(Items listed in a dataset)
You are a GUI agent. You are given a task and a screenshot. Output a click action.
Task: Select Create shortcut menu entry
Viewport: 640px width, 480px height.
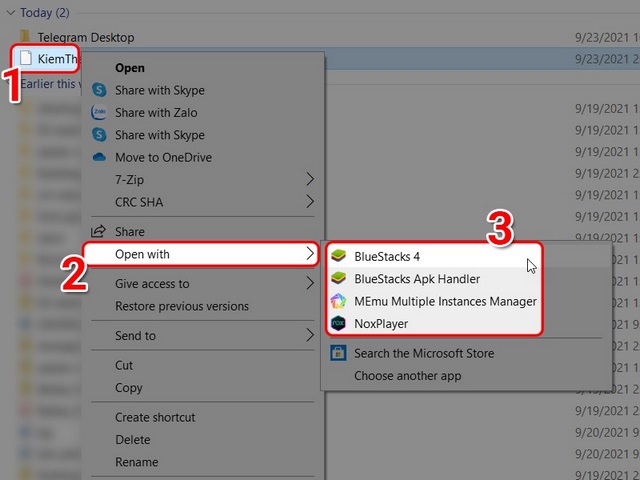[x=155, y=418]
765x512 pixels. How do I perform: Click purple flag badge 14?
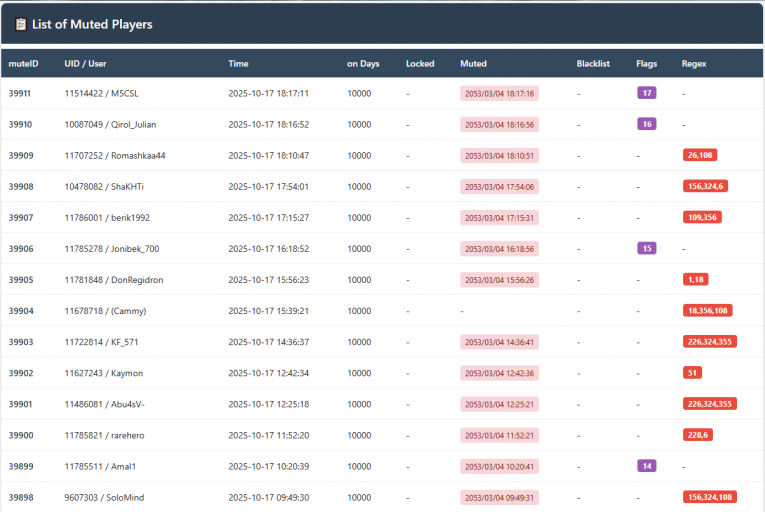pyautogui.click(x=647, y=466)
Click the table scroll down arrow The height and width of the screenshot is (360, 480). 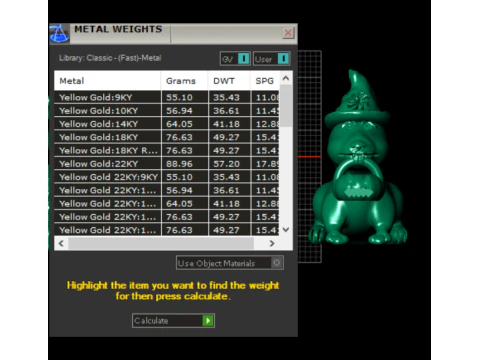pyautogui.click(x=286, y=229)
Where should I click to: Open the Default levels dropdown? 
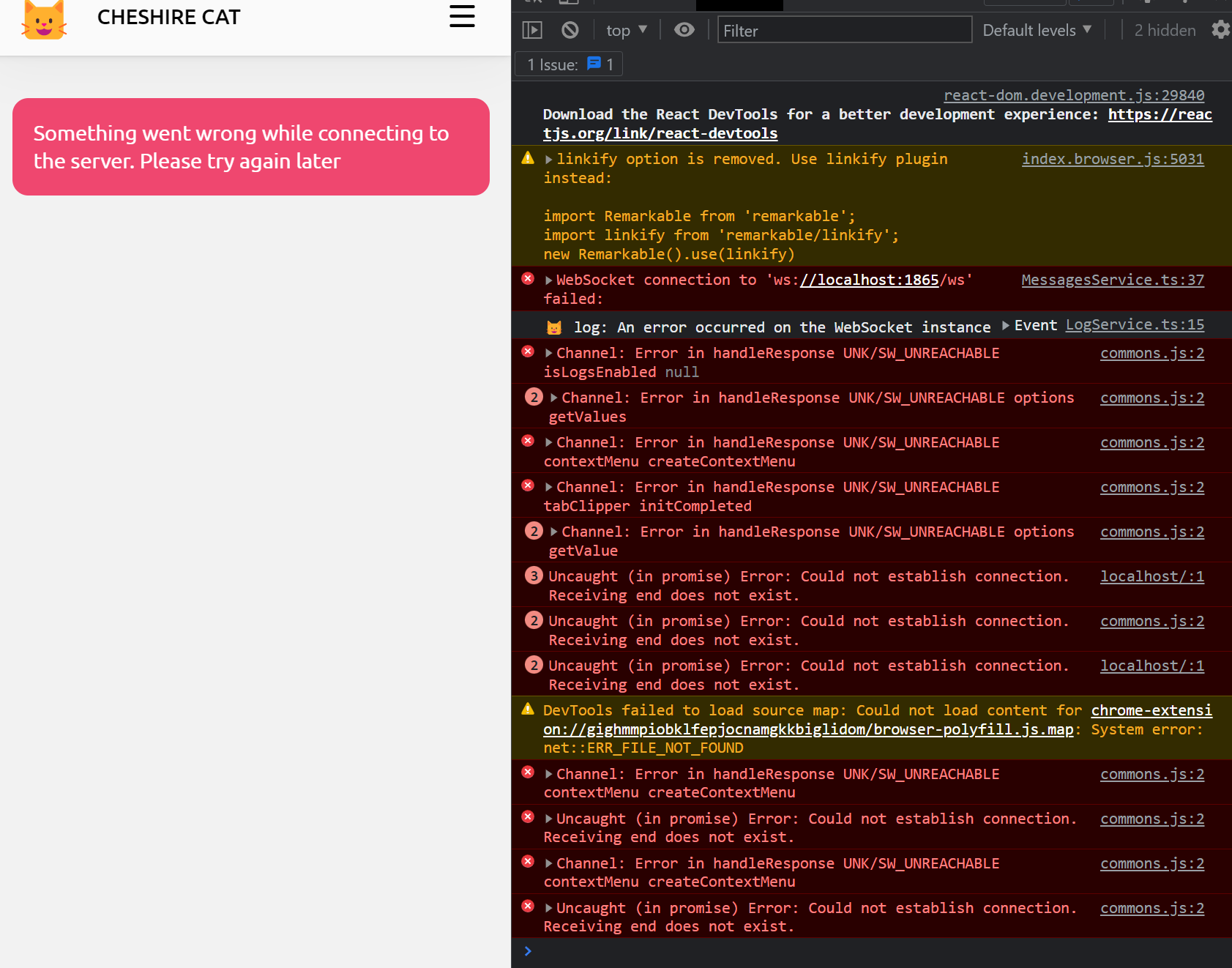click(x=1037, y=29)
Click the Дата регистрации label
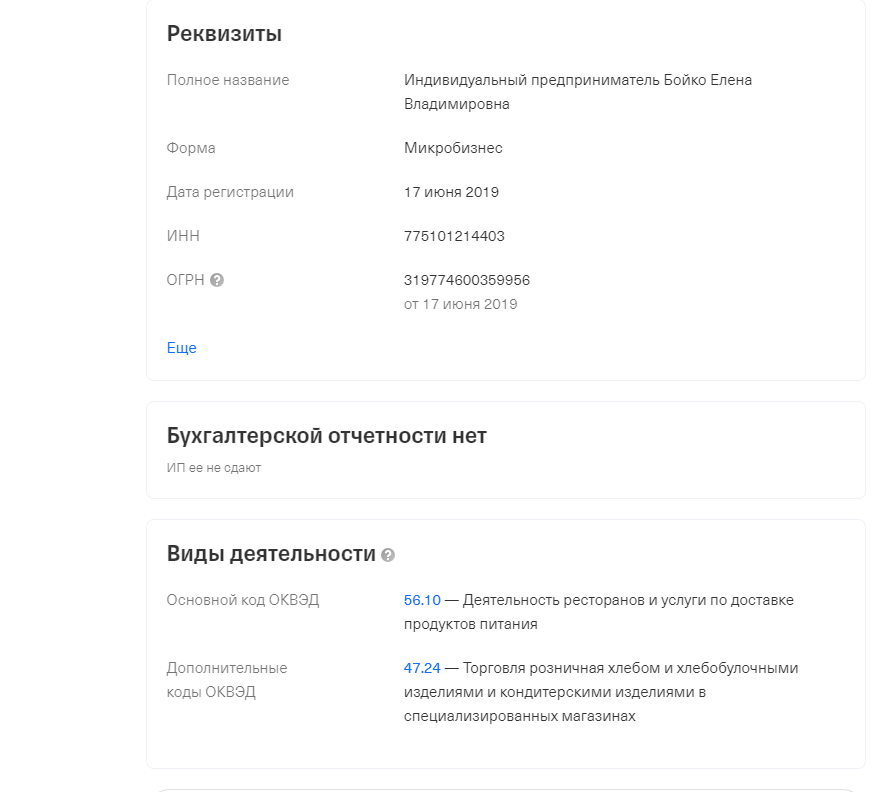The height and width of the screenshot is (792, 886). point(230,192)
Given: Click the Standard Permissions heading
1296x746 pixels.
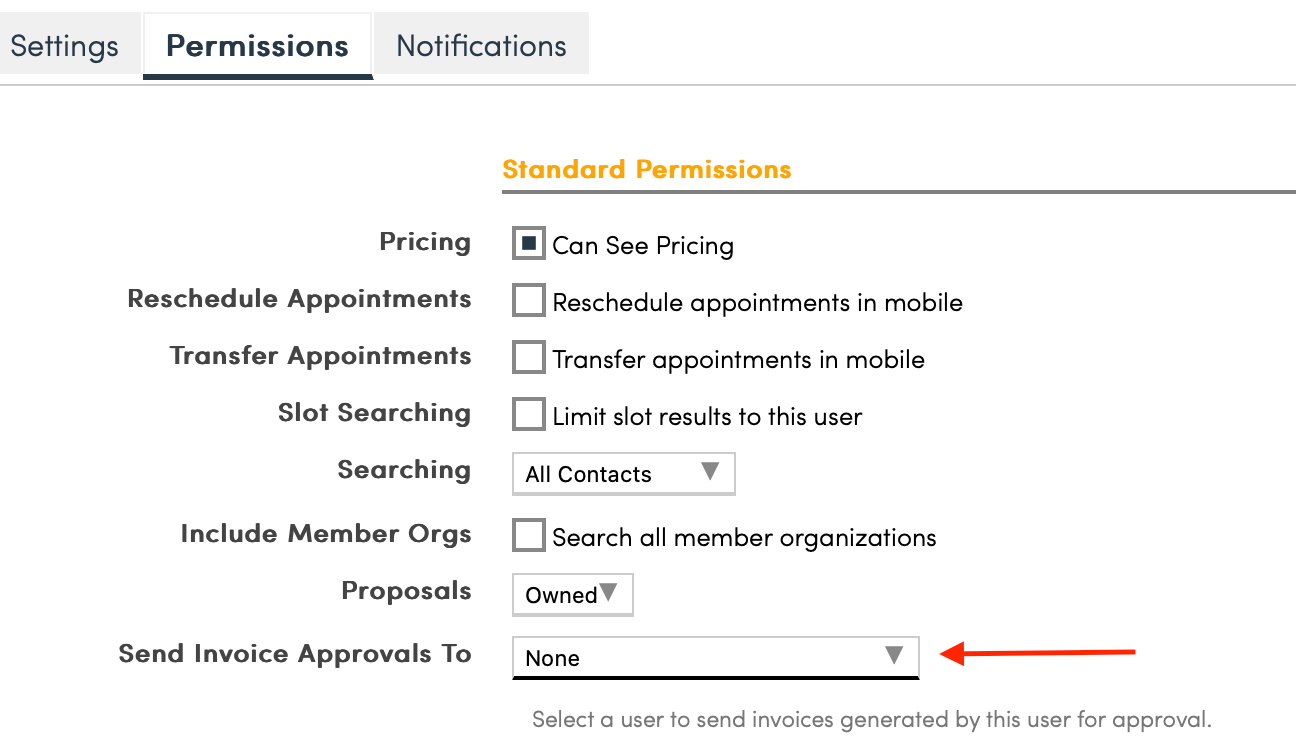Looking at the screenshot, I should point(646,169).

What is expected: Return, word for word, every line of the material from its first line through the line that contains "[x=155, y=418]", with both ends included. Leave the pictures out of your answer.

Exercise answer:
You are a GUI agent. You are given a task and a screenshot. Output a click action.
Task: Select Create shortcut menu entry
Viewport: 640px width, 480px height.
[x=155, y=418]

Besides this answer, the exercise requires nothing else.